Миросозерцание Флоренского

Итак: для возвращения Эдема необходимы религия и культ, и необходимы они в качестве освящающей силы, снимающей с мира проклятие греха и обеспечивающей возможность смысл овидения, созерцания ликов. В области внутренней жизни они же необходимы в качестве начал, «улаживающих душу», в качестве «самой крепкой из жизненных опор, самого надежного из утешений», а в сфере теоретической — чтобы вывести мысль из «болота относительности и условности». Спрашивается: только ли исключительно христианство (православие) справляется со всею этою миссией? Ответ: никоим образом. Всякая и любая религия ставит перед собою именно эти же цели и выполняет именно эти же функции; всякая и любая религия имплицирует универсальное и «общенародное», «всечеловеческое» миропонимание, которое есть «реализм, он же символизм, и он же онтологизм»[155], и он же, разумеется, платонизм. Все они связаны между собой коренным родством и единством, которое заведомо значительней и важней их различий — в особенности, если сравнить последние с тою пропастью, что отделяет религиозное миропонимание от «кантианства»[156]. «Собственно нет религий, а есть одна Религия», — таково твердое убеждение Флоренского; и христианство — только одно, пусть самое совершенное, из звеньев этой единой «древней как мир» цепи[157]. Все основные силы и факторы, слагающие Религию, даны совершенно полноценно (и даже ясней, отчетливей, нежели во многих развитых формах) уже в религиозности дикарей, «психологию которых — замечает Флоренский, — и по сей день я чувствую родною себе». Радикальный магизм примитивных культов, вполне естественно, импонирует магически-символистическому эдемскому миросозерцанию. Однако при всем том всевозможные реализации или, по Флоренскому, «облики» единой Религии далеко не равноценны; «одни из них, так сказать, полнозвучны, другие — бедны; одни прочны, другие — неустойчивы; одни имеют потенциал высокий, другие — низкий»[158] и т.д. И среди всего множества этих обликов существует единственная абсолютная религия, пред которой, по уже приводившейся цитате — «все прочие еле-еле удерживают название религии»[159]. Эта религия осуществляет «тип совершенного равновесия и наивысшего потенциала, соответствующий человеческой природе»[160], и представляет собой совершенный культ, обладающий наибольшей, крепчайшей освящающей силой и обеспечивающий последнюю ясность и отчетливость духовного зрения.

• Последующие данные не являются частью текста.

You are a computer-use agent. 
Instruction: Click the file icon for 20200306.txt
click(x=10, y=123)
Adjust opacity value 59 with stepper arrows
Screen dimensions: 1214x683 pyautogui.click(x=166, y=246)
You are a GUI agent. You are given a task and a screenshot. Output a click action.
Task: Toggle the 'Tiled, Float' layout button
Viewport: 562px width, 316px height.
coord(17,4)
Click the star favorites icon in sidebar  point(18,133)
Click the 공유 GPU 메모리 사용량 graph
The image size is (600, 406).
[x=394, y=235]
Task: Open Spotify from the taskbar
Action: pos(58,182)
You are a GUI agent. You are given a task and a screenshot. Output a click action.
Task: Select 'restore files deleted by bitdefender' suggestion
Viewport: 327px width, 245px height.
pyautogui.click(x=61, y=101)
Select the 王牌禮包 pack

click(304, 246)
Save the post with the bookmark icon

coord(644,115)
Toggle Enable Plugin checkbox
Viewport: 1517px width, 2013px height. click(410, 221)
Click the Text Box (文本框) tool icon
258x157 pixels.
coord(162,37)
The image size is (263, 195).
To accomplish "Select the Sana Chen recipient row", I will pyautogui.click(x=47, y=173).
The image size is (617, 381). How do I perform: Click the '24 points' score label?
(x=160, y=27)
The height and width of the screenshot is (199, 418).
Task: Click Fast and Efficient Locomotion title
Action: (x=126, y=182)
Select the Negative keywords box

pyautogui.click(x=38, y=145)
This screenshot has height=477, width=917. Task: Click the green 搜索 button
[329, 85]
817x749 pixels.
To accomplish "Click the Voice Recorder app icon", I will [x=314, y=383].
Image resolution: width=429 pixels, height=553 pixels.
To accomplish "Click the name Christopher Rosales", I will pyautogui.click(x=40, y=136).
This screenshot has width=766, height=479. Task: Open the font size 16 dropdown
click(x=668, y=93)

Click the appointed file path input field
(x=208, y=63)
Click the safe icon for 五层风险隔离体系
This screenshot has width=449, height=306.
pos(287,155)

После этого резюме общерелигиозных взглядов Флоренского[161] уже не так сложно ответить и на поставленный вопрос о религиозных позициях завершающего периода. Ясно, что эти позиции, во всяком случае, в отношении буквы, в отношении внешнего состава и формы религиозности, принципиально не могут допускать никакого синкретизма и симбиоза, никаких скрещений и совмещений различных религиозных начал. В составе жизненной мифологемы религиозный элемент требуется как определенный культ, который бы ограждал, освящал Эдем, санкционировал эдемское миросозерцание, заверял его подлинность, онтологичность его. Но культ существует и сохраняет свою действенность исключительно как единое целое, лишь будучи выдержан, соблюден во всей полноте и в каждой детали; его принципиально невозможно приспосабливать и видоизменять по личному вкусу, и синкретизм, смешение в культе разнородных религиозных начал и традиций, возможен лишь исторически, но никак не сознательно и тем более — не индивидуально. Самочинство в религии хуже бесчинства. (Именно здесь — скорей, чем в каких-либо других пунктах, — проходит резкая грань, отделяющая Флоренского от интеллигентских религиозных движений и псевдорелигий типа антропософии.) Таким образом, ни о создании какой-то собственной версии или редакции, ни даже просто о каких-либо отступлениях от канонических форм речь здесь идти не могла, и религия Флоренского могла быть только Православием, истовым и соблюдаемым во всем своем чине, до последней йоты и до последней строки в книге, глаголемой Типикон.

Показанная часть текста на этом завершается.